Думая обо всем этом, Эмилио Прадос невольно приходил к выводу, что, если ничего не изменится, им долго не выдержать. Петля интервенции будет затягиваться все сильнее, и наступит день, когда… Но об этом дне капитан Прадос думать не хотел. Это было страшно. Страшно было и другое: Эмилио вдруг испытал такое чувство, будто история уже вынесла свой приговор и он, капитан Прадос, теперь обречен. И не только он сам, но и те, кто сражается вместе с ним. Конечно, они будут драться до последнего, но…

Прадос гнал от себя эти мысли, но они вновь и вновь возвращались к нему.

Правда, временами приходило какое-то просветление, он вдруг загорался надеждой, скованный мрачными предчувствиями дух его словно раскрепощался и обретал уверенность в будущем. Как ни странно, но просветление это чаще всего приходило тогда, когда Эмилио Прадос встречался с такими людьми, как советский летчик Денисио.

Как-то он спросил у него:

— Скажите, камарада. Денисио, вы верите в нашу победу? Верите, что фашизм в Испании будет раздавлен?

Прадос ждал твердого ответа. Он был уверен, что Денисио, не задумываясь, скажет: «Конечно! Иначе не стоило бы с ним драться!»

Однако он обманулся в своем предположении. С минуту помолчав, Денисио проговорил:

— Да, верно. Фашизм будет раздавлен. Обязательно.

— Я говорю об Испании. Конкретно об Испании, понимаете?

— Понимаю. Но фашизм не только в Испании…

— Вы уходите от ответа, камарада Денисио, — с непонятной для Денисио грустью улыбнулся Эмилио. — Испания — моя родина. Я никогда не был космополитом, и, если говорить честно, сегодня я ни о чем другом, кроме как о страданиях своего народа и его участи в будущем, думать не могу.

— Я тоже никогда не был космополитом, — сказал Денисио, — но будущее своего народа я не могу представлять себе как нечто изолированное от остального мира. Я не мог бы чувствовать себя до конца счастливым человеком, если бы у меня было все — мир над головой, спокойная жизнь, радость, — а где-то рядом, например в Испании, ничего, кроме страданий, люди не имели, А страдания и фашизм — это неразделимые понятия. Поэтому я здесь, камарада Прадос. Поэтому здесь мой друг Павлито, генерал Дуглас и все остальные. — Это обыкновенный гуманизм?

— Нет, не совсем обыкновенный.

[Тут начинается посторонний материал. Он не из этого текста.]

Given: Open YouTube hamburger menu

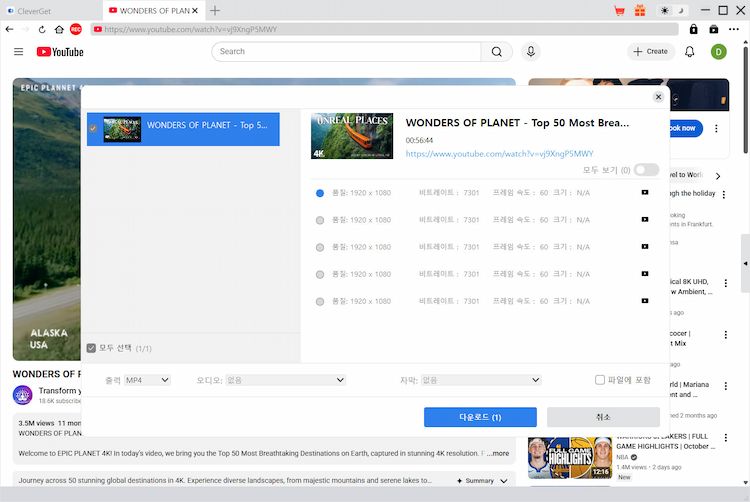Looking at the screenshot, I should click(18, 51).
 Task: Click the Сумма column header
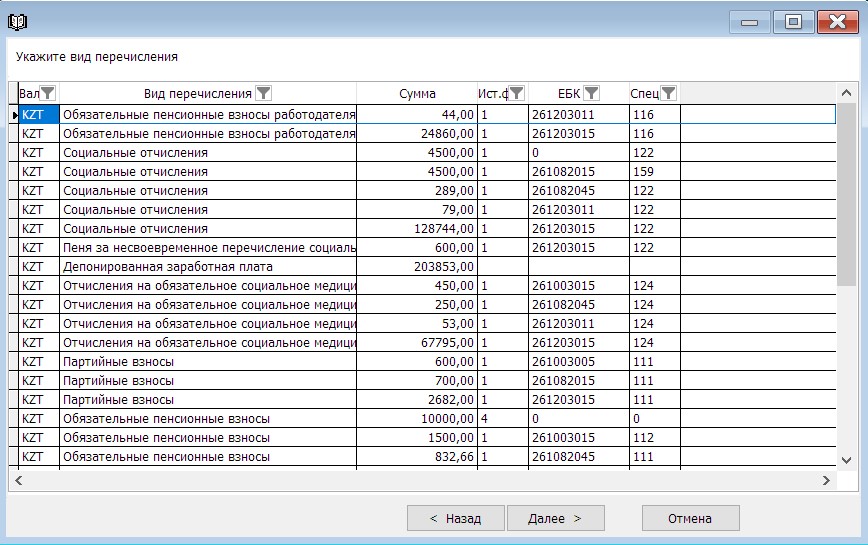(x=417, y=93)
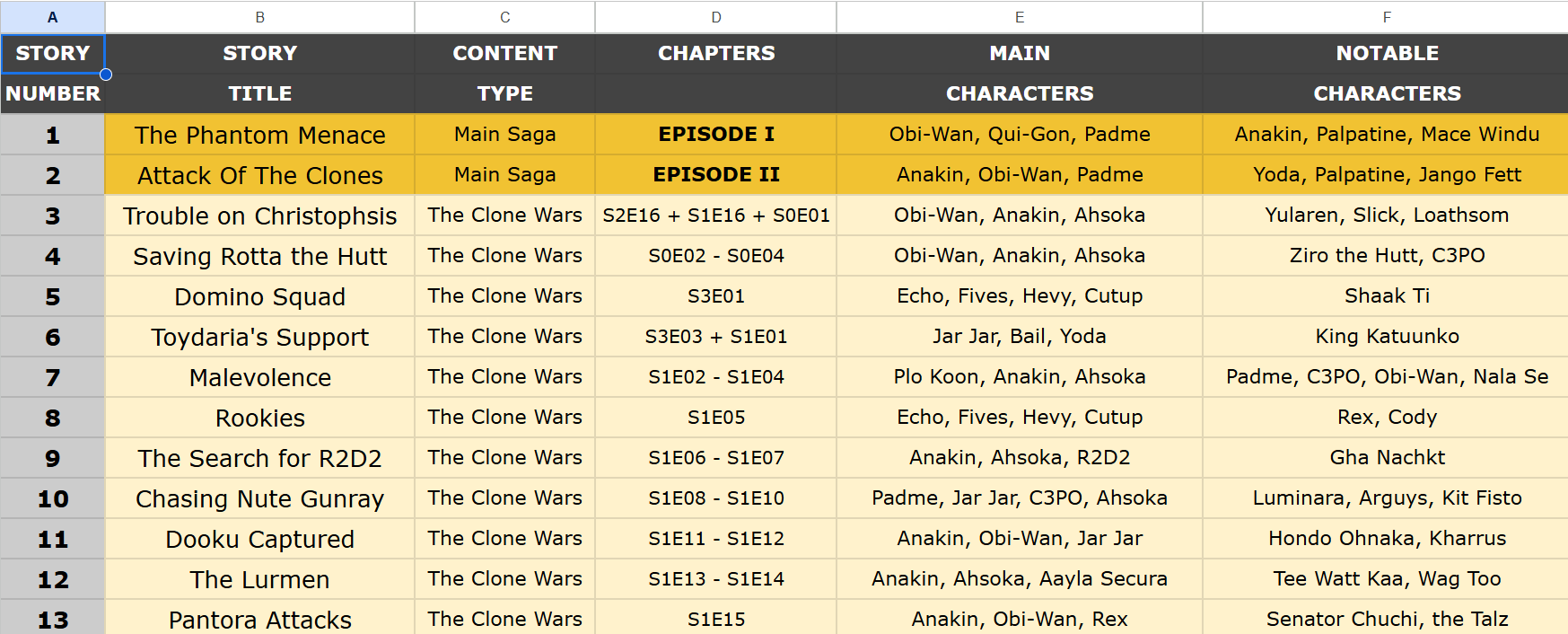The width and height of the screenshot is (1568, 634).
Task: Select the column D header
Action: 715,17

Это борющийся гуманизм. Где-то я слышал замечательные слова: «Гуманизм, который не борется, погибает».

3

Бриуэга осталась позади..

Со стороны Сигуэнсы по Французскому шоссе генерал Роатта продолжал двигать свои войска на помощь уже потрепанным республиканской авиацией передовым частям.

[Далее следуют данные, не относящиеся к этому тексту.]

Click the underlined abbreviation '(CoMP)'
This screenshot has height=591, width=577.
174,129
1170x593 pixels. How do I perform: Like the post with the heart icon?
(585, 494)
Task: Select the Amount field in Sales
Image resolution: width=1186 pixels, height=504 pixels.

Зажатые в узких горных проходах, не имеющие возможности свернуть с шоссе — сразу же по колено утонешь в грязи, — части итальянского корпуса несли огромные потери при каждом налете бомбардировщиков, штурмовиков, истребителей.

Роатта понимал: если ничто не изменится — разгром его экспедиционного корпуса неизбежен. И главную роль, в этом разгроме сыграет республиканская авиация. Он метал молнии в адрес своих летчиков, он обзывал их самыми оскорбительными словами, но ничто не менялось — те до сегодняшнего дня отсиживались на аэродромах, заявляя, что летать нельзя.

И вот наконец Роатте доложили: эскадрильи «хейнкелей», «фиатов», «капрони», «юнкерсов» поднимаются в воздух. Теперь генерал Роатта может спокойно развивать наступление — небо над его войсками будет прикрыто. Теперь генералы Листер и Лукач на, своих шкурах почувствуют разящие удары немецких и итальянских асов — летчики Гитлера и Муссолини покажут, на что они способны…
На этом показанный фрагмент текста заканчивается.